Des Weiteren gibt es die Frauenliturgien, Taizé-Gottesdienste, Jugendgottesdienste im Allgemeinen und die meditativen Gottesdienste in einigen Klöstern und anderen Häusern, wie z.B. im ‚Haus der Stille‘ südöstlich von Graz. Unterschiedliche Formen des Stundengebets müssten in den Pfarren mehr gefördert werden sowie allerlei Art zeitgemäße Andachten, in denen eine freiere Sprache möglich ist, und besondere Gottesdienste, wie z.B. regelmäßig gefeierte Gottesdienste für Trauernde. In der Grazer Herz-Jesu-Pfarre wurde vor einer Woche eine eindrucksvolle Pfingstvigil gefeiert mit liturgischem Tanz, Licht- und Farbeneffekten, neuer Sakralmusik und literarischen Fragmenten der mystischen Poesie von Hildegard von Bingen und Mechtild von Magdeburg.
Zur Förderung unseres Aufgeschlossen-Seins für das Liebesmysterium des sich um die Menschheit kümmernden dreieinen Gottes, brauchen wir die Sprachen von heute. Die konziliare Liturgiekonstitution hat gewiss einen wichtigen Neuanfang gemacht, wir stehen jedoch erst am Anfang dieses Prozesses der Rezeption der vielen Volkssprachen und ihrer zahlreichen Gestalten. Offiziell-kirchliche Dokumente und Entscheidungen treten momentan für den hohen theologischen Stellenwert des liturgischen Lateins ein und befürworten wörtliche Übersetzungen in die jeweiligen Muttersprachen. Dies führt aber zu erheblichen liturgiepastoralen Problemen, wie die Einführung des neuen englischen Messbuches und des neuen deutschen Begräbnisrituale klarmachen.

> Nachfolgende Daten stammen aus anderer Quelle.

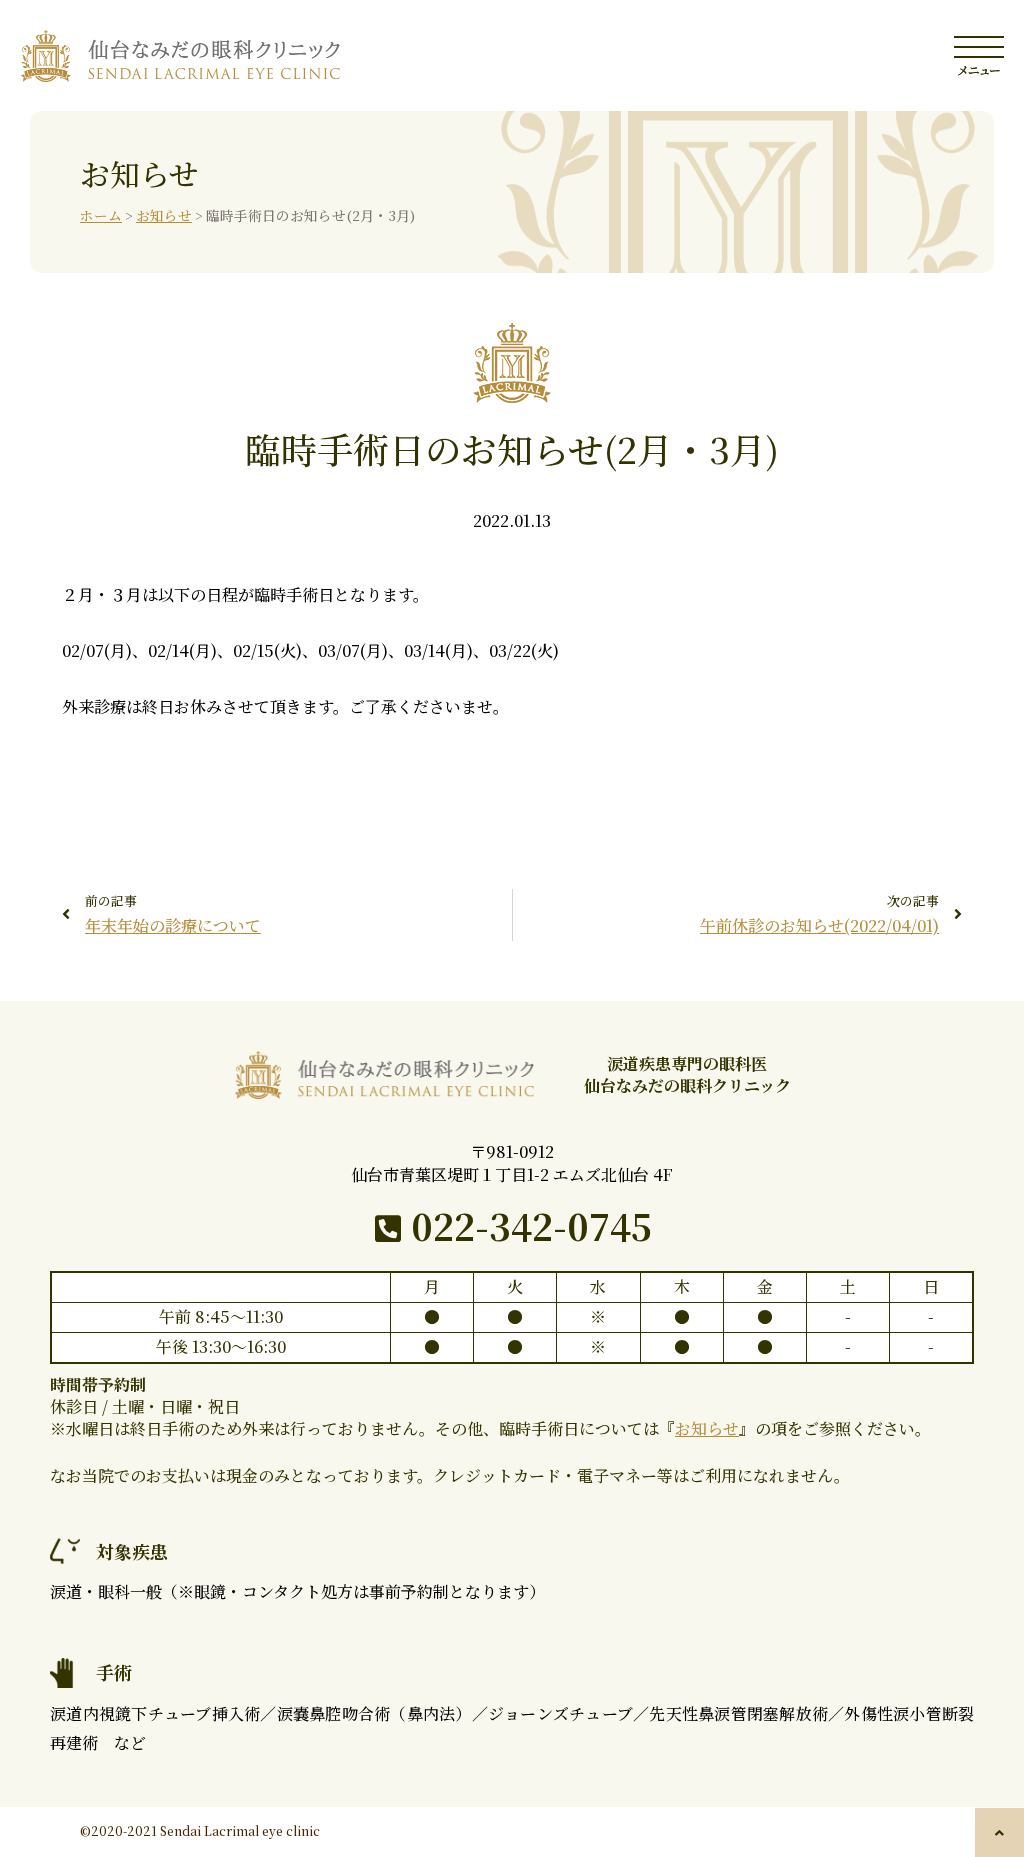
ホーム (101, 215)
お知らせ (164, 215)
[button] (999, 1832)
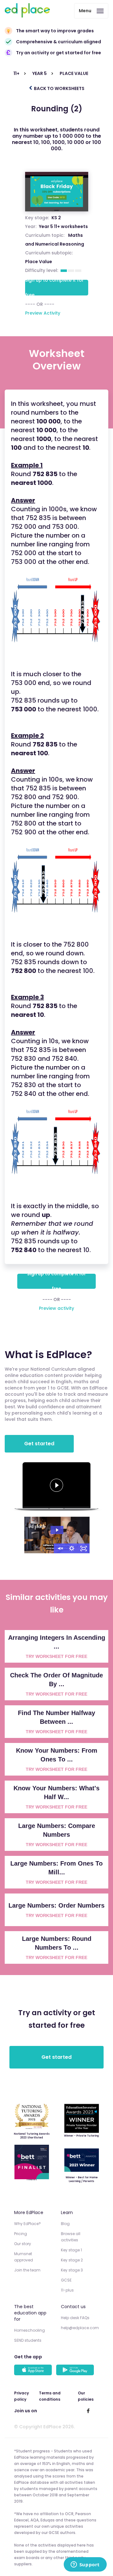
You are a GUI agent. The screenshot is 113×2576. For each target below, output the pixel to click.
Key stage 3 (72, 2270)
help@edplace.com (80, 2327)
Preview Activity (42, 313)
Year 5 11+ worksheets (63, 226)
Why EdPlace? (27, 2223)
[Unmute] (60, 1548)
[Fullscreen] (84, 1548)
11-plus (67, 2290)
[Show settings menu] (72, 1548)
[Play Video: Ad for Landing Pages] (57, 1530)
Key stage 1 (71, 2250)
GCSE (66, 2280)
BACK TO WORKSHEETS (58, 88)
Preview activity (56, 1308)
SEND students (27, 2340)
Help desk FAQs (75, 2317)
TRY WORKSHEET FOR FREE (56, 1656)
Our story (22, 2243)
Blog (65, 2223)
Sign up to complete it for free (54, 287)
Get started (39, 1443)
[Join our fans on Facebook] (88, 2411)
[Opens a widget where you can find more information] (85, 2565)
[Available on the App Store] (34, 2371)
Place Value (38, 261)
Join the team (27, 2270)
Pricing (20, 2233)
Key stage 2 (72, 2260)
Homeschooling (29, 2330)
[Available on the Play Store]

Eine sehr wichtige Begebenheit unserer religiösen Kultur ist, dass für immer mehr Westeuropäer/innen Religiosität und Kirchenzugehörigkeit zwei unterschiedliche Dinge darstellen; sie erfahren die ‚göttliche Welt‘ und die Begegnung mit dem Transzendenten ebenso außerhalb der traditionellen Kirchen. Religiöse Rituale in diesem Bereich blühen. Die Kirche verliert immer mehr das Monopol auf die Gestaltung religiöser Rituale und muss mit starker Konkurrenz rechnen. Das bedeutet ebenfalls, dass ‚Kunden‘, die Orientierung am Ritenmarkt suchen, sich überlegen, welches ‚Produkt‘ für sie am besten passt. Viele Menschen möchten sich nicht binden. Wie gesagt, sind Individualisierung, Pluralisierung und Detraditionalisierung signifikante Merkmale unseres Zeitalters. Die Menschen können selbst nachdenken, auswählen und entscheiden.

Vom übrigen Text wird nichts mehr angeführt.